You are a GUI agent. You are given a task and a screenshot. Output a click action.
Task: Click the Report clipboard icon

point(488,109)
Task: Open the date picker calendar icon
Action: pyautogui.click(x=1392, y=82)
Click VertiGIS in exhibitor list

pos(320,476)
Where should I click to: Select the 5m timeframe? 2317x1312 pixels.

PROBLEM> Exactly as given, restate all the lines above.

EXERCISE SOLUTION>
You are a GUI agent. You are given a task and a screenshot. Output a click action.
Task: Click the Report clipboard icon

point(488,109)
Task: Open the date picker calendar icon
Action: pyautogui.click(x=1392, y=82)
Click VertiGIS in exhibitor list

pos(320,476)
Where should I click to: Select the 5m timeframe? 2317x1312 pixels.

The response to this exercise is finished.